_Page extract:_
_____

Why are the regulations being changed? 

The Law Commission noted that the current law, which requires trustees to state their policy on "social, environmental and ethical" matters, was causing confusion. The Law Commission's recommendation was that the regulations simply refer to "financial" and "non-financial" matters, in order to avoid financially relevant matters (such as the impact of climate change on the value of investments) being confused with other matters (such as the ethical views of the members on climate change). 

From a practical perspective, what do trustees need to do to comply with the new requirements? 

In practice, trustees should already be taking such factors into account.  However, the new regulations may require statement of investment principles to be updated to reflect the new emphasis. 

Trustees should review their current policies on exercising their investment decision-making power. What this involves will differ from scheme to scheme, depending on the size of the scheme, the asset allocation and the extent to which investment decisions are delegated to investment managers. Trustees of small schemes which are largely invested in pooled funds should focus on the process for selecting and monitoring funds. Trustees of larger schemes are likely to be able to take a more active role in directing the manner in which their investment managers manage the schemes' assets.

_____

_Material:_
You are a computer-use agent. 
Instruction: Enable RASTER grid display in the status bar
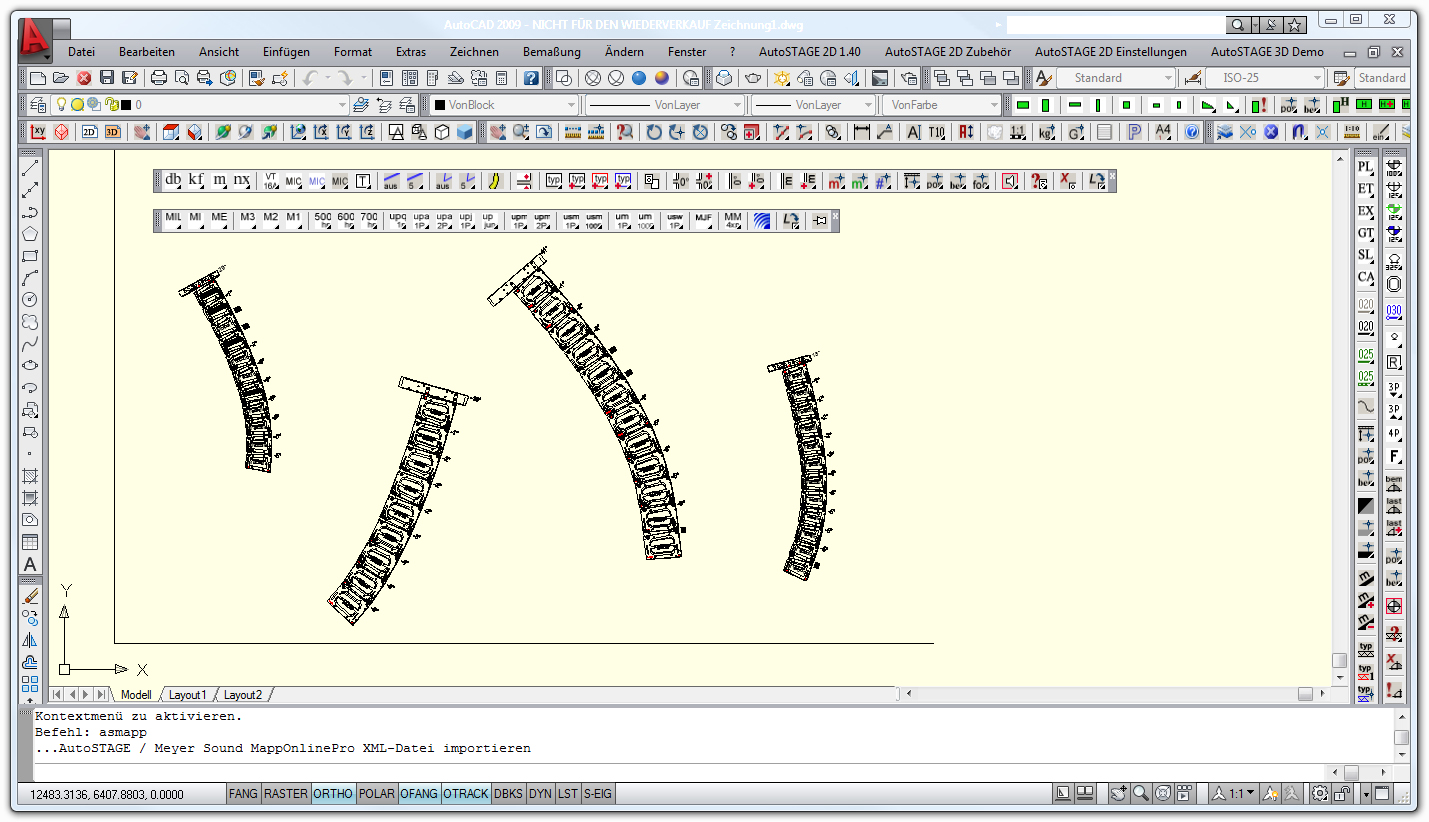(286, 794)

_____

Answer these from the extract on trustees and the new investment regulations:
(a) What two terms did the Law Commission recommend the regulations use?
(b) Which document may need updating to reflect the new emphasis?
(c) What should trustees of small schemes largely invested in pooled funds focus on?

_Result:_
(a) "Financial" and "non-financial" matters.
(b) The statement of investment principles.
(c) The process for selecting and monitoring funds.